The register file floating-point format uses a 17-bit exponent range, which has two more bits than the double-extended precision format, for at least three reasons. The first is related to the implementation in software of the divide and square root operations in the IA-64 architecture. Short sequences of assembly language instructions carry out these computations iteratively. If the exponent range of the intermediate computation steps is equal to that of the final result, then some of the intermediate steps might overflow, underflow, or lose precision, preventing the final result from being IEEE correct. Software Assistance (SWA) will be necessary in these cases to generate the correct results, as explained in [4]. The two (or more) extra bits in the exponent range (17 versus 15 or less) prevent the SWA requests from occurring. The second reason for having a 17-bit exponent range is that it allows the common computation of x2 + y2 to be performed without overflow or underflow, even for the largest or smallest double-extended precision numbers. Third, the 17-bit exponent range is necessary in order to be able to represent the product of all double-extended denormal numbers.
Special Values
The various floating-point formats support the IEEE mandated representations for denormals, zero, infinities, quiet NaNs (QNaNs), and signaling NaNs (SNaNs).
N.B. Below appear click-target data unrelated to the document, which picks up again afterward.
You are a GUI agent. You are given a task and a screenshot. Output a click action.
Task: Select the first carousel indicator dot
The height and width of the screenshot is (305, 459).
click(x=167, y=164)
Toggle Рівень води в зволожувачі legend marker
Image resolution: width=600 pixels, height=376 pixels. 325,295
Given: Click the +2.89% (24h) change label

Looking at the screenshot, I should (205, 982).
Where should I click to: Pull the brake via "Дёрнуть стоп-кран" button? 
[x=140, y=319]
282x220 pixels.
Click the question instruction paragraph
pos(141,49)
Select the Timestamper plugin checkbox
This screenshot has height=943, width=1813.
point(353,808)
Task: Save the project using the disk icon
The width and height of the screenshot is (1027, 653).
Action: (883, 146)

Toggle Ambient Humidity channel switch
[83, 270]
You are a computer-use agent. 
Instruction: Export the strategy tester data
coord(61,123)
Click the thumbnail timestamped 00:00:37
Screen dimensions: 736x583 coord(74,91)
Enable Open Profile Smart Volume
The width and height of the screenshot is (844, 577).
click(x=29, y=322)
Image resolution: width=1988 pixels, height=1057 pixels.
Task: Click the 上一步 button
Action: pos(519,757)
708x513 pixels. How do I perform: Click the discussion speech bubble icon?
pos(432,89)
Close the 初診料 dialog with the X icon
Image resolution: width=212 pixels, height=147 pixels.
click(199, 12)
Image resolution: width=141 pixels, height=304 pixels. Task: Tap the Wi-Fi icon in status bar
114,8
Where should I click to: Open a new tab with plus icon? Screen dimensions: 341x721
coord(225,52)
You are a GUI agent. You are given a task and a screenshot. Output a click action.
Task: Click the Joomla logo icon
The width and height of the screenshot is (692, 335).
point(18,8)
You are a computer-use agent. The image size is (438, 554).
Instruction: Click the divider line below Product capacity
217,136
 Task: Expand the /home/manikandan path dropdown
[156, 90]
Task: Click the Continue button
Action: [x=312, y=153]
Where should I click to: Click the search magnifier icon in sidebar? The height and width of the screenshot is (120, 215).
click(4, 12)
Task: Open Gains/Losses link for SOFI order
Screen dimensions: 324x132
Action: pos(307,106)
In addition, the formats that have an explicit integer bit in the significand can also hold other types of values. These formats are double-extended, with 15-bit exponents biased by 16383 (0x3fff), and all the register file formats, with 17-bit exponents biased by 65535 (0xffff). The exponents of these additional types of values are specified below for the register file format:
unnormalized numbers: non-zero significand beginning with 0 and exponent from 0 to 0x1fffe, or pseudo-zeroes with a significand of 0, and exponent from 0x1 to 0x1fffeNote that one of the pseudo-zero values, encoded on 82 bits as 0x1fffe0000000000000000, is denoted as NaTVal ('not a value') and is generated by unsuccessful speculative load from memory operations (e.g. a speculative load, in the presence of a deferred floating-point exception). It is then propagated through the speculative chain to indicate in the end that no useful result is available.pseudo-NaNs: non-zero significand and exponent of 0x1ffff (unsupported by the architecture); the pseudo-QNaNs have the second most significant bit of the significand equal to 1; this bit is 0 for pseudo-SNaNs
pseudo-infinities: significand of zero and exponent of 0x1ffff (unsupported by the architecture)
Two special categories that overload other floating-point numbers in register file format are the SIMD floating-point pairs, and the canonical non-zero integers. Both have an exponent of 0x1003e (unbiased 63). The value of the canonical non-zero integers is equal to that of the unnormal or normal floating-point numbers that they overlap with. The exponent of 63 moves the binary point beyond the least significant bit, the resulting value being the integer stored in the significand. The SIMD floating-point numbers consist of two single-precision floating-point values encoded in the two halves of the 64-bit significand of a floating-point register, with the biased exponent set to 0x1003e. For example, the 82-bit value of 0x1003e 3f800000 3f800000 represents the pair (+1.0, +1.0). Note that all the arithmetic scalar floating-point instructions have SIMD counterparts that operate on two single-precision floating-point values in parallel.